Testing. Test-ing. Okay, you either work or you don't.

The hell is this? There's a city over there. There are humans in it. Practically everyone on this network thing is human! That should not be possible. Is this more time travel?

Oh, God, this is more time travel, isn't it. [Her head moves away from the device as she calls out. A shriek emits from her throat.] Philips, Peterefsky! Chambers! Where are you guys? Where's Loki, what happened with Moriarty?

...What is that sound?!

[third person / log sample]:

One of the four biggest anachronisms in the Cretaceous period soared above a river, idly following it down towards the sea. The sun warmed her outstretched wings like a benediction. If this were a movie there'd be something very pretty on the soundtrack right now. She kind of wanted to think of something and "play" it.

In time, Janine thought, she would stop comparing everything to things from Montana in the late twentieth century. She'd quit talking and thinking in English. Her name would go, and all awareness that she had ever been human would fade to a faint oddity, one she never dwelled on. She would be just this, just a Quetzalcoatlus.

And that... she told herself, that was a good thing. It would make things easier for her.

Thinking of this in terms of what she'd lost would just be depressing. Actually cleaned surroundings. Real beds and furniture. A roof in the rain. The smell of pretty much anything. Foods she could taste - chocolate, she'd never have chocolate again.
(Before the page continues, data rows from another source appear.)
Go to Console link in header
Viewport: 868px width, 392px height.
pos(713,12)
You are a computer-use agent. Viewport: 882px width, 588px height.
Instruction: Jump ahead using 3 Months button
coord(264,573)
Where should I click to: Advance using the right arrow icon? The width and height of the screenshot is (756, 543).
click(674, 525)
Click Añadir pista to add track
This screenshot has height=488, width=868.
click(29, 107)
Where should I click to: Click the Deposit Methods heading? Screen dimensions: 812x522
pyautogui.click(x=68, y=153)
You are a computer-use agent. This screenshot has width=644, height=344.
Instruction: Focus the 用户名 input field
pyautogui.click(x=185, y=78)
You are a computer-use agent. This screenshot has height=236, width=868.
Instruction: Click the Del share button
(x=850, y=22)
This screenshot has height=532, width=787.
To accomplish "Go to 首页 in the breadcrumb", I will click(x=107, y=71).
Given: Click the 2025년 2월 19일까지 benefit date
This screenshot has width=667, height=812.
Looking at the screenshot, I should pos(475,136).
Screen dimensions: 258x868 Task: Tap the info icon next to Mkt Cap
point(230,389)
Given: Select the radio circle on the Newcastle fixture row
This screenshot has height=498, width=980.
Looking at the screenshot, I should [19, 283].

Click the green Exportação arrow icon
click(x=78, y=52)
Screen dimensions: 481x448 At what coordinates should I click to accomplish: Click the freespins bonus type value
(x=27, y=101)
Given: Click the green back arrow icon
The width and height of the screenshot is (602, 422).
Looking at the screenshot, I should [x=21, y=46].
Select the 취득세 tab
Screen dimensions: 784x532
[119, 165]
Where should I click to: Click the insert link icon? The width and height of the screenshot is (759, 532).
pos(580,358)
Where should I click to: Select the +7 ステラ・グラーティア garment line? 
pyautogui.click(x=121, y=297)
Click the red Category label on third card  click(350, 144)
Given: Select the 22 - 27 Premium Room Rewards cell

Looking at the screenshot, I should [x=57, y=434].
Music, movies, books. Games. Conversation with anything that understood language.

- oh, yes, because her conversations had been so meaningful and fulfilling. Her life was not like fiction - no one's life was. Anyone who seemed like a true friend would turn without warning if they saw something better. Just about everyone up to the teachers despised her. Janine's own mother didn't care enough about her to be around. Janine had had more real conversations in the week since coming here, with Bertram and Mike and even Chambers, than in two years at home.

A pealing screech rang out, and Loki, the native Quetzalcoatlus who always seemed to stick around, flew out in front of her. His long head twisted slightly so that he looked back at her out of one eye, and then he dove like a homicidal kite, pulling up just in time to not crash, scaring several prehistoric crocodiles into the water from where they'd been sunbathing. He'd broken her out of her mood, and she laughed. No; no, this was the right thing to do. She wasn't really alone.

And flying was the best thing that had ever happened to her. Sensing the change in her mood, Loki pulled up besides her, or as close to besides as was practical, considering their wingspans.

Janine didn't have lips anymore, or eyes that crinkled, but she felt sure she was smiling.